This project begins with you going to the NCBI site and downloading the prokaryote dna sequence for Mycoplasma genitalium G37, complete genome. This is one of the smallest life forms on earth with 580076 bp in its DNA and being a prokaryote the majority of its dna is coding dna without intron complications found in eukaryotes. It is a bacteria that resides in the implied location on humans. Here are the steps you need to go thru to print out all ORF’s that are greater than 300 codons long. Note, as we discussed in class, you will need to make three passes on the given strand and 3 passes on the complementary string going in the opposite direction. We will also analyze the pattern of start and stop codons in this sequence.
- Download the genome in FASTA format.
- Open this file in Python and read it in construction a single DNA string of length 580076 characters long. Be sure and remove the header information in the file. An easy way to do this is just read in every line, removing the white space, and concatenating the resulting strings together. Print out the strand and its length to make sure this works.
- Part A of this project is the analysis of the pattern of start codons and stop codons in the above sequence. It should be noted that stop codons always stop the translation while start codons do not always start a translation. I wonder how many start and stop codons are there. Are there more starts than stops or vice versa? Check this out. Write a script that counts them.. Remember there are three different stops. How many times is the distance from stop to the next stop greater than 600? Are there multiple starts found along these long stretches of no stops? What thoughts do you have about this? Have your program print out the six frames (three forward and 3 complementary) as follows. Large stop blocks are those that are 600 chars long without any intervening stops. For each frame print a line like this:
Frame # : startct= # , stopct= # , large stop blocks= #.
- As we discussed in class build a dict() that associates all the start codons just prior to a stop with the stop. The stop is the key and the list of starts is the value
- We will restrict our analysis to these large stop to stop blocks.
- Part B: But before we do this let’s look at the genbank file for this little guy. It contains the actual genes that the original researchers annotated. Normally when the sequencing is first performed this information is not known. They have to look at every ORF, and either convert it to a protein sequence and check if this protein is known or at least look at the sequence statistically and see if it resembles known protein in its pattern. In this file you will notice CDS entries. The Coding Sequence (CDS) is the actual region of DNA that is supposedly translated to form proteins, tRNA etc. Some are hypothetical in the sense that the protein was not observed at the time of the annotation.

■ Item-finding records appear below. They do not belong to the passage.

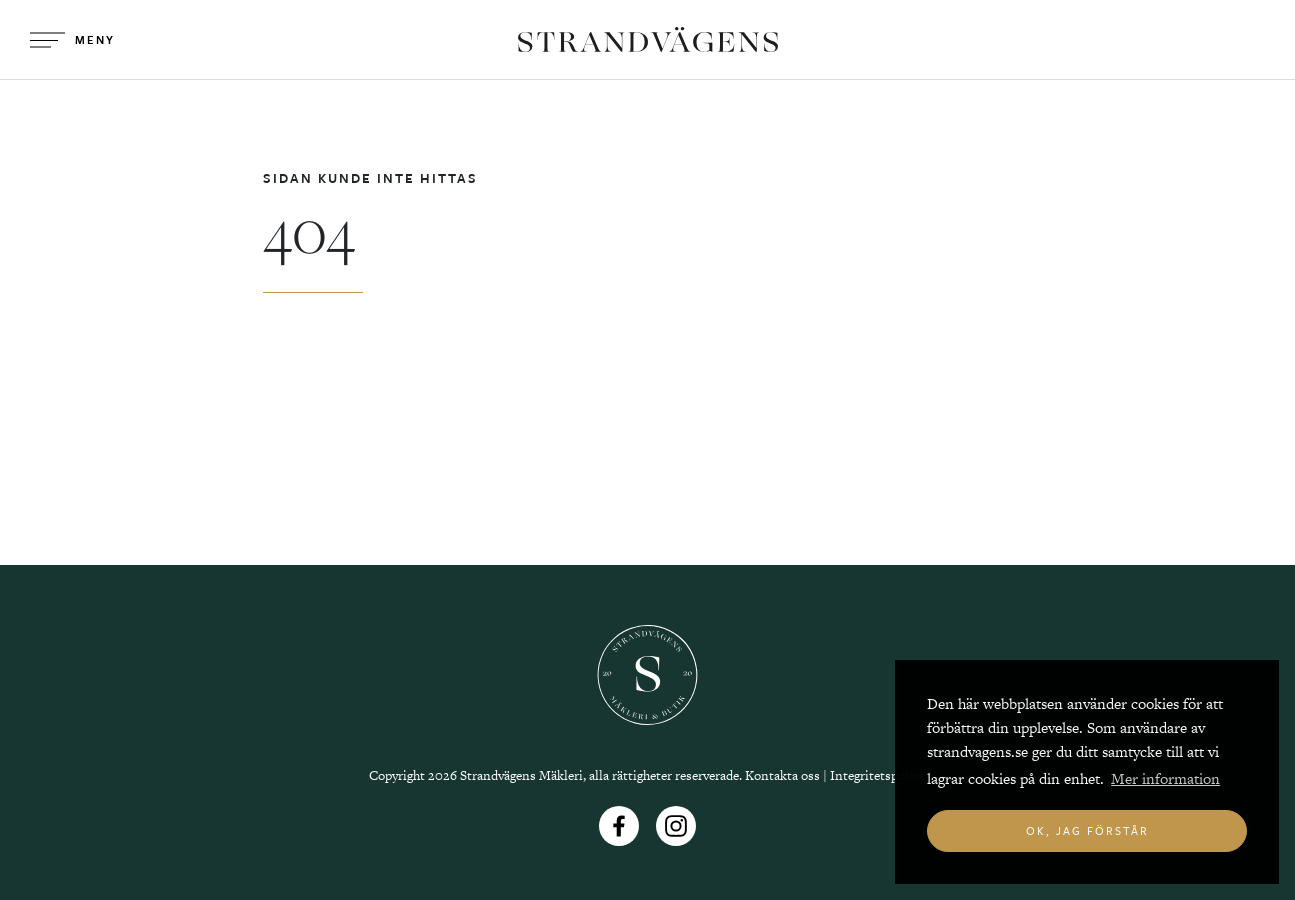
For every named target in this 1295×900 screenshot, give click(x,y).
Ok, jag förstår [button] (1087, 830)
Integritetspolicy (877, 775)
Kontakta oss (782, 775)
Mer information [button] (1165, 778)
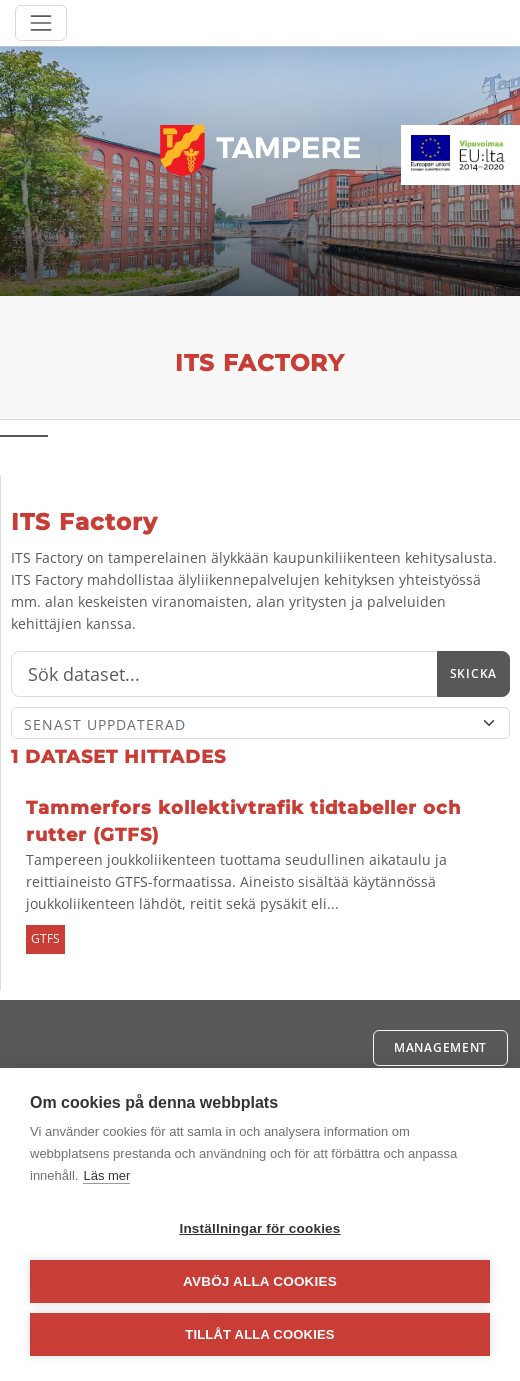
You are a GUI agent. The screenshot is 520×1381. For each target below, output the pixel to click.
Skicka (473, 673)
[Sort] (260, 723)
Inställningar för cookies (259, 1228)
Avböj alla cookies (260, 1281)
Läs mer (106, 1175)
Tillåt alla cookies (259, 1334)
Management (440, 1047)
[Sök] (224, 674)
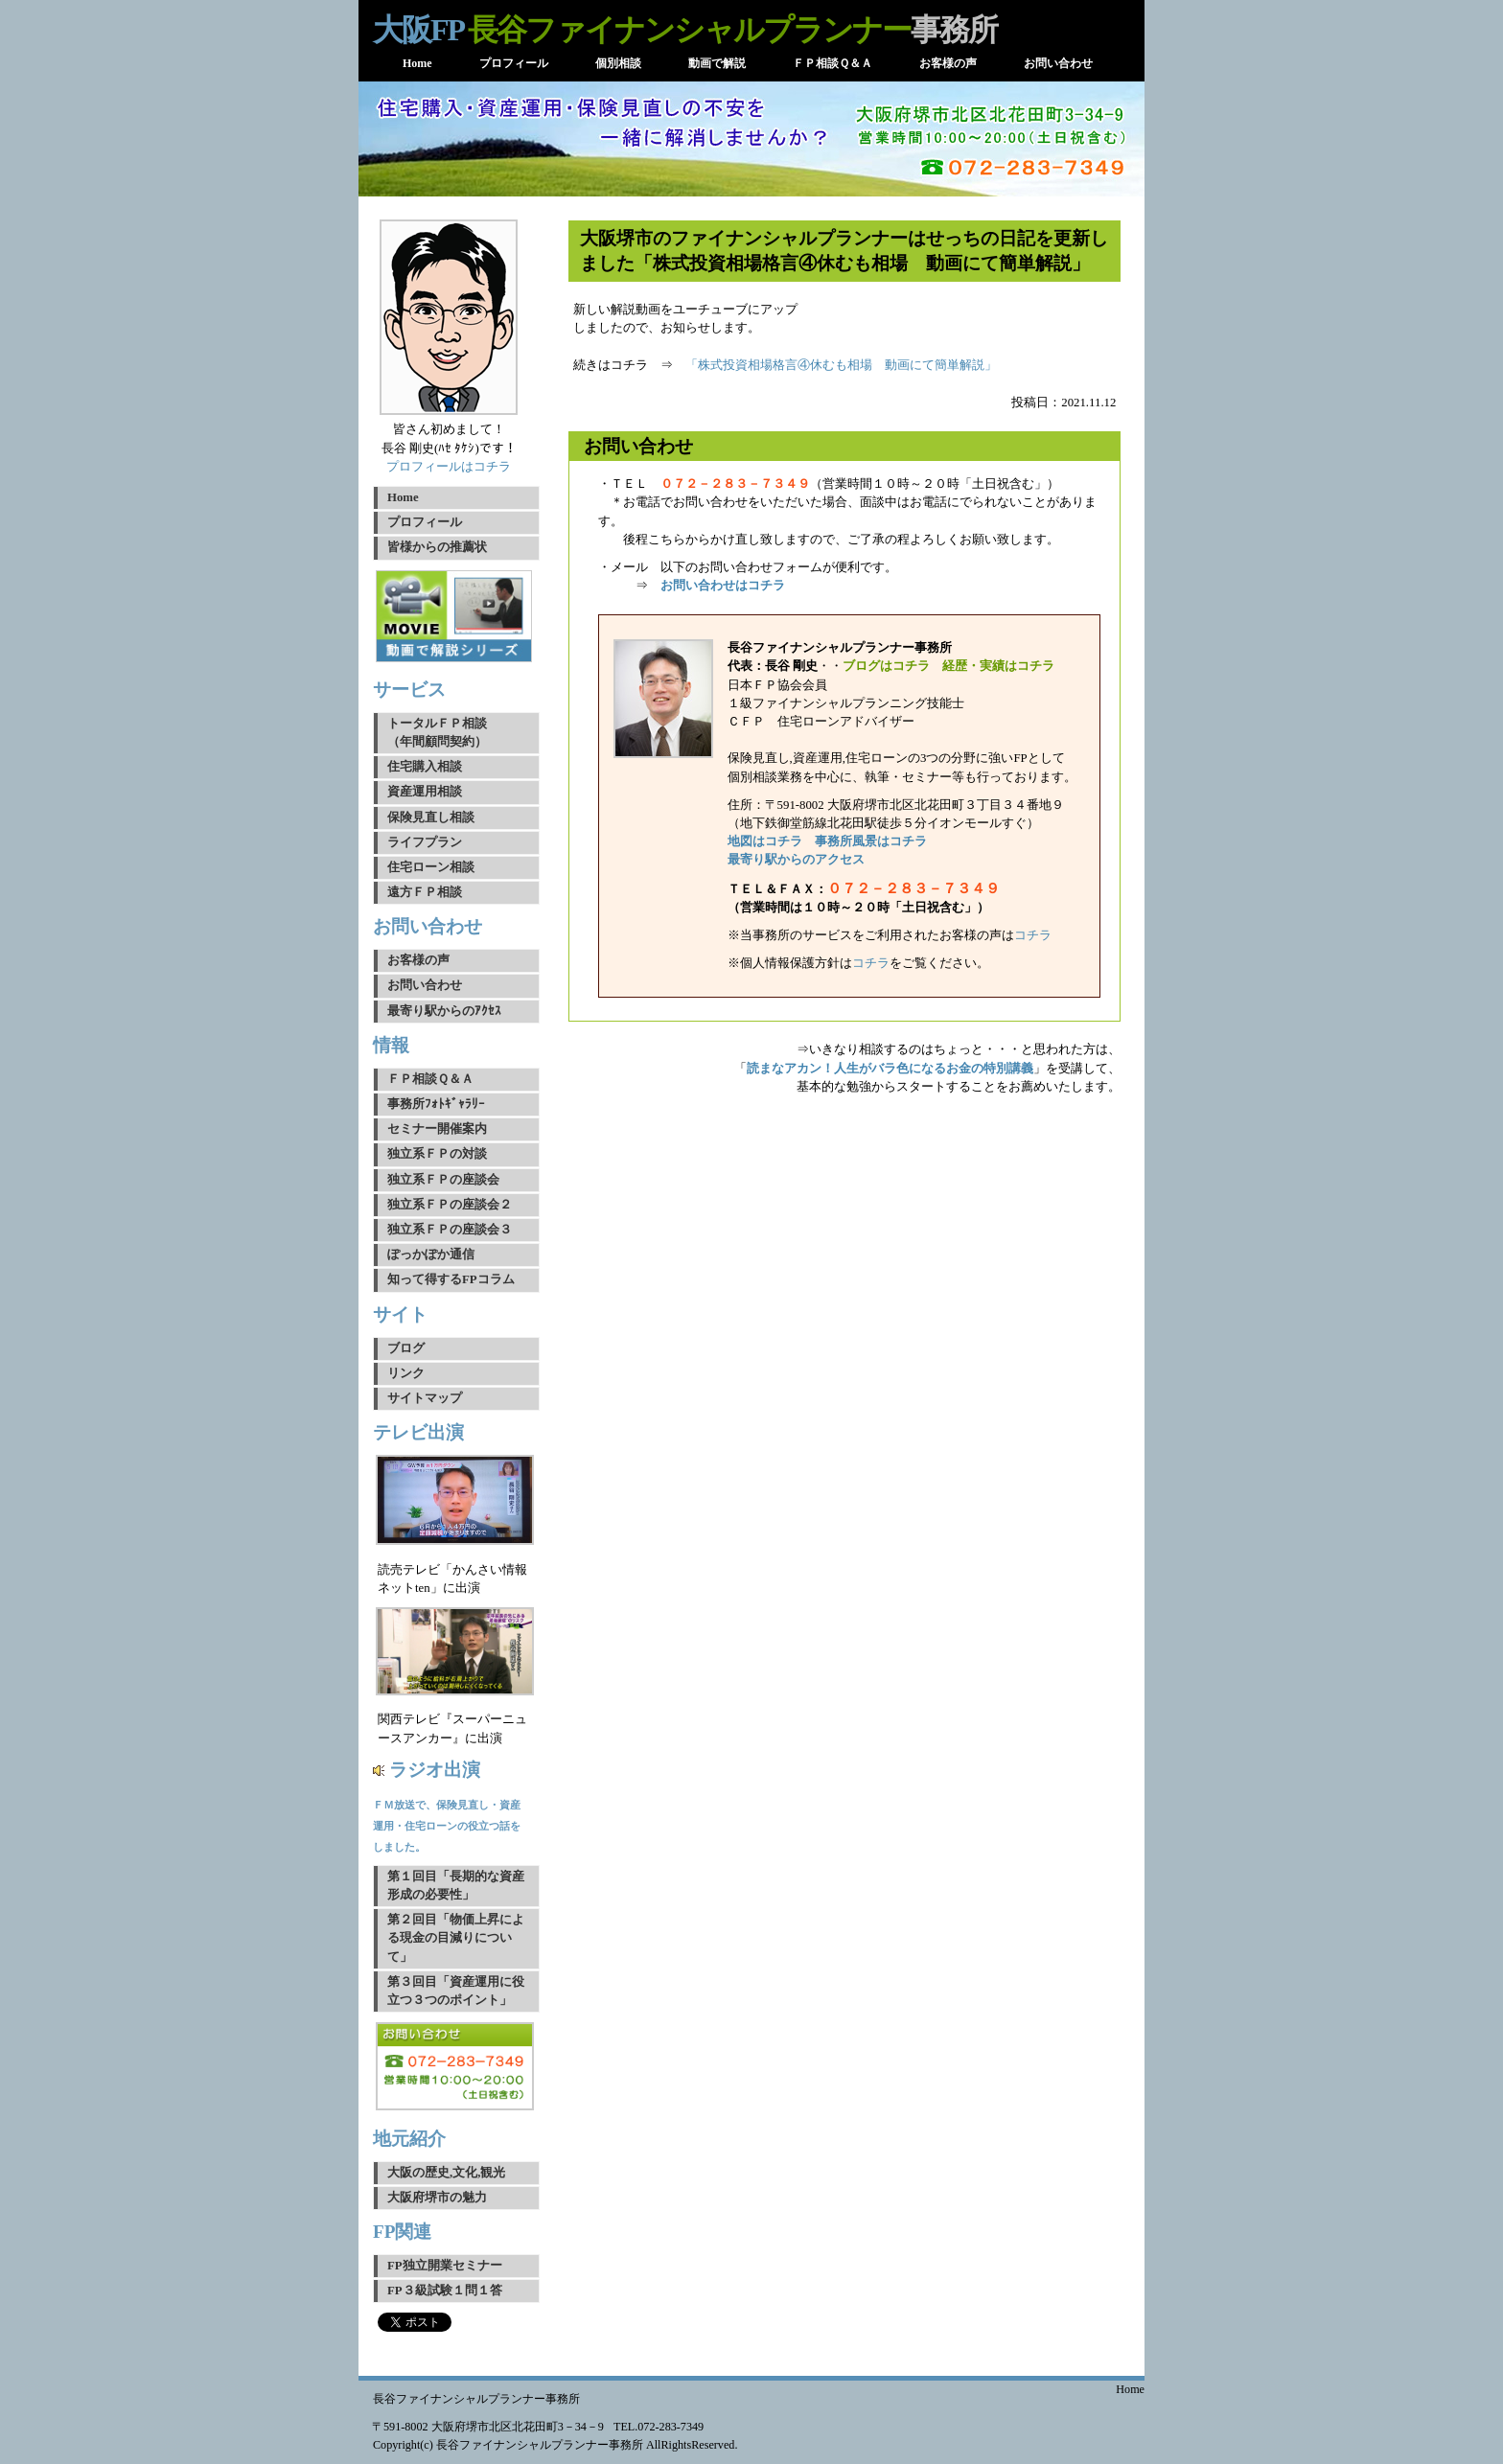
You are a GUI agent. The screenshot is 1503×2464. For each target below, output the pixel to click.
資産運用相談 (424, 791)
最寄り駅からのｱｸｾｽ (444, 1011)
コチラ (1033, 935)
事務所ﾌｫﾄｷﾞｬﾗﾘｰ (436, 1104)
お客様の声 (418, 960)
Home (403, 497)
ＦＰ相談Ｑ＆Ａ (430, 1079)
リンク (406, 1373)
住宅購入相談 (424, 766)
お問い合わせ (424, 985)
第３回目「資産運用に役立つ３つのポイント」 (455, 1991)
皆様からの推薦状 (437, 547)
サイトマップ (424, 1398)
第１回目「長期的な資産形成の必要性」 (455, 1885)
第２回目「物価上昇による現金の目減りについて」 (455, 1938)
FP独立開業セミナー (444, 2265)
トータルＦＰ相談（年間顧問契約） (437, 732)
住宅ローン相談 (430, 867)
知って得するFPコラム (451, 1279)
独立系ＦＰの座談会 (443, 1179)
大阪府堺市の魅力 (437, 2197)
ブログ (406, 1348)
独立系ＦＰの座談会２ (449, 1204)
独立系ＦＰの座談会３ (449, 1229)
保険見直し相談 (430, 817)
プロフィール (424, 522)
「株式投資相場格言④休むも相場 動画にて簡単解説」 (841, 365)
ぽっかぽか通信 (430, 1254)
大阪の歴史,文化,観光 (446, 2172)
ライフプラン (424, 842)
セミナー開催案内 (437, 1129)
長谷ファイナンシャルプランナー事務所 (476, 2399)
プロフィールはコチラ (448, 466)
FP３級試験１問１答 (444, 2290)
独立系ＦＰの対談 (437, 1154)
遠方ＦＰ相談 (424, 892)
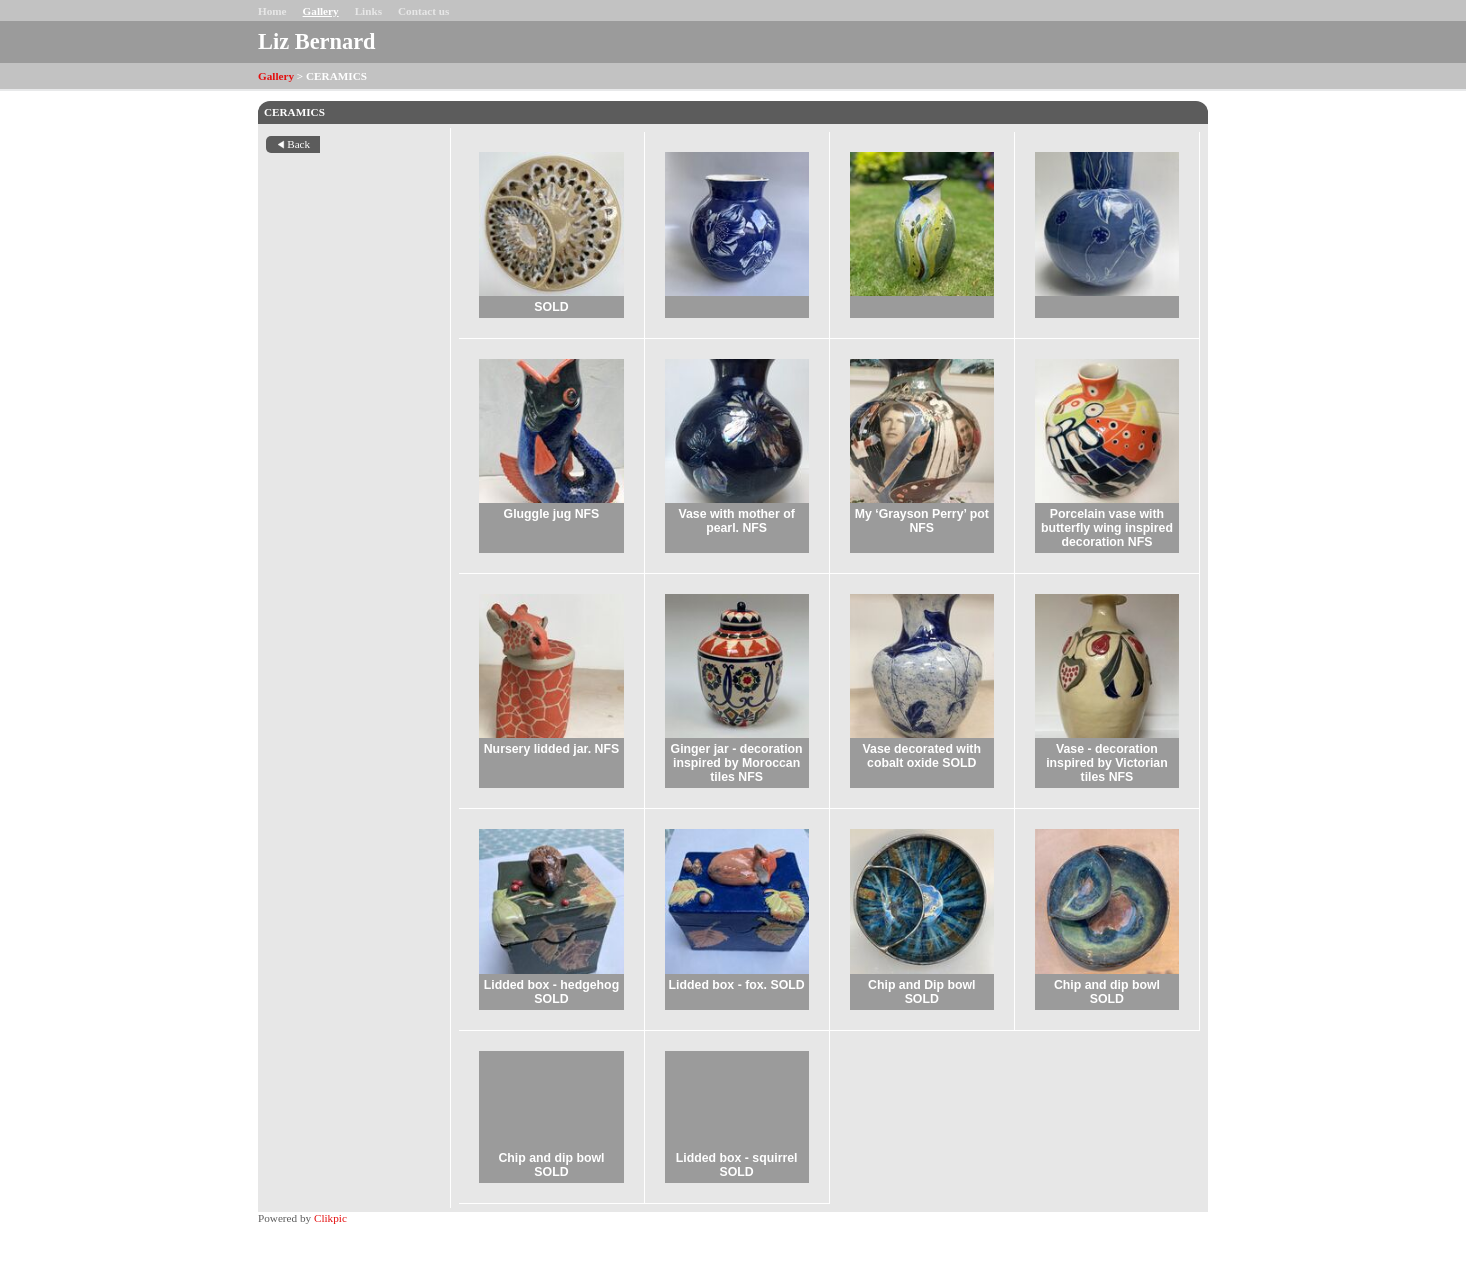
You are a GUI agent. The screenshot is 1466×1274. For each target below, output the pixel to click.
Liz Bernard (317, 41)
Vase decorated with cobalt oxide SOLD (922, 756)
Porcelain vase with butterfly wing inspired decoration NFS (1107, 528)
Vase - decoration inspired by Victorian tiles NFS (1107, 763)
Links (368, 11)
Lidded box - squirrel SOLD (737, 1165)
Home (272, 11)
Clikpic (330, 1218)
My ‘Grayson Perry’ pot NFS (922, 521)
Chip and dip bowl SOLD (1107, 992)
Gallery (321, 11)
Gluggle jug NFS (552, 514)
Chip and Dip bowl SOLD (921, 992)
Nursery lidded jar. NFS (551, 749)
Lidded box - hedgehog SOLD (551, 992)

While the ORF may contain introns (in eukaryotes), the ORF and the CDS are the same in prokaryotes. Since this is a long file write a program that extracts the gene information using regular expressions. For each gene put the gene in a list(or some other data structure ie dict()) with the start location being the first and the stop its second value. Print out the smallest gene, the largest gene in length and the number of genes. We can use this list to check to see if any of the ORF’s we find in the FASTA file are in the dictionary. I will discuss regular expressions on monday.
- Part C: The final stage of this program is to determine which of the large ORFs that you find in the FASTA file are actual genes in the gb file. Just go thru the either the Fasta or the Genbank data and see if the gene or ORF is in the other. Print out the number that you find and the largest 5 genes. Just print its start and stop value and whether or not it is on the complementary strand. Also print out the number of large ORF’s that are not found in the gb file.